Stability: Any casual agent has to be persistent and stable across time for its pattern of effects to be general over ages and decades[2]. Large and stable individual differences in g are developed by adolescence and the dispersion of g in population’s intelligence present in every generation, no matter what social circumstances are present. Therefore, equalizing socioeconomic environments does very little to reduce the dispersion in IQ[3]. The dispersion of IQ in a society in general is more stable, than its dispersion of socioeconomic status[2].

Replicability: Siblings who vary in IQ also vary in socioeconomic success which can be comparable with strangers of comparable IQ[4]. Also, g theory[2] predicts that if genetic g is the principal mechanism carrying socioeconomic inequality between generations, then the maximum correlation between the parent and child SES will be near to their genetic correlation for IQ (.50).

Transportability: The performance [5] and functional literacy [6] studies both illustrated how g is transportable across life situations and it represents a set of largely generalizable reasoning and problem-solving skills. G appear to be linearly linked to performance in school, jobs and achievements.
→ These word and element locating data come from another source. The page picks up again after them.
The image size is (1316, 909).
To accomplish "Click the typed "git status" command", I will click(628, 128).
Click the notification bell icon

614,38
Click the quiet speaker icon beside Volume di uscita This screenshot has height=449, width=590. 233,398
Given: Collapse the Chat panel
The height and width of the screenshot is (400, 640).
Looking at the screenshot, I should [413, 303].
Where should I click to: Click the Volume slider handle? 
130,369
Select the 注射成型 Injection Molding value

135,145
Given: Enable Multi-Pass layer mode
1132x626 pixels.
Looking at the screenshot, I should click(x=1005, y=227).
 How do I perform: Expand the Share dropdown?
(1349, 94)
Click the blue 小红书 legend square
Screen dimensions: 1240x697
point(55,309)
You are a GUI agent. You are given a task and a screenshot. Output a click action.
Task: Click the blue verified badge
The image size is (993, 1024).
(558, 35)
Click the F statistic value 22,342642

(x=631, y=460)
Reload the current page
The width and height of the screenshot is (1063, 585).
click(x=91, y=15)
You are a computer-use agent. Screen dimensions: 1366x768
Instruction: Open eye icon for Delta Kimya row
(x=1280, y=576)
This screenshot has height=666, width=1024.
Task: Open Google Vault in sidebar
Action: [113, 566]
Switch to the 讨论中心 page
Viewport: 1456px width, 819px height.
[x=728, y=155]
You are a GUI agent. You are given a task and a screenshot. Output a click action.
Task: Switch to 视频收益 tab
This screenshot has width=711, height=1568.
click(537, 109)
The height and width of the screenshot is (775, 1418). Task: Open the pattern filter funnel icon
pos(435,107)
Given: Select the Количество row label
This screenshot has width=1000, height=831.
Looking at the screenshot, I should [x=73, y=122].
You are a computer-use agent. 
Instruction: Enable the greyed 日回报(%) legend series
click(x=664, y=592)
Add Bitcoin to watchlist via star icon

Generality: Studies [7] show that IQ measured at the age of 11 predicted longevity, premature death, lung and stomach cancers, dementia, loss of functional independence, more than 60 years later. Research has shown that higher IQ at age 11 is significantly related to higher social class in midlife[8]. Therefore it is safe to assume that higher SES, as well as higher IQ, generally predicts better health.

Measurability: g factor can be extracted from any broad set of mental tests and has provided a common, reliable source for measuring general intelligence in any population[2].

Falsifiability: theoretically, if g theory[2] would conceive health self-care as a job, as a set of instrumental tasks performed by the individuals, it could predict g to influence the health performance in the same way as it predicts performance in education and job.

Chronic illnesses are the major illnesses in developed countries today, and their major risk factors are health habits and lifestyle[2]. The higher social strata knows the most and the lower social strata knows the least, whether class is assessed by education, occupation or income and even when the information seems to be most useful for the poorest. Higher g promotes more learning, and it increases exposure to learning opportunities. So, the problem is not in the lack of access to health-care, but the patient’s failure to use it effectively when delivered. Low literacy [9] has been associated with low use of preventive care, poor comprehension of one’s illness – even when care is free. Health self-management is important because literacy provides the ability to acquire new information and complete complex tasks and that limited problem solving abilities make low-literacy patients less likely to change their behaviour on the basis of new information[2].Chronic lack of good judgement and effective reasoning leads to chronically poor self-management.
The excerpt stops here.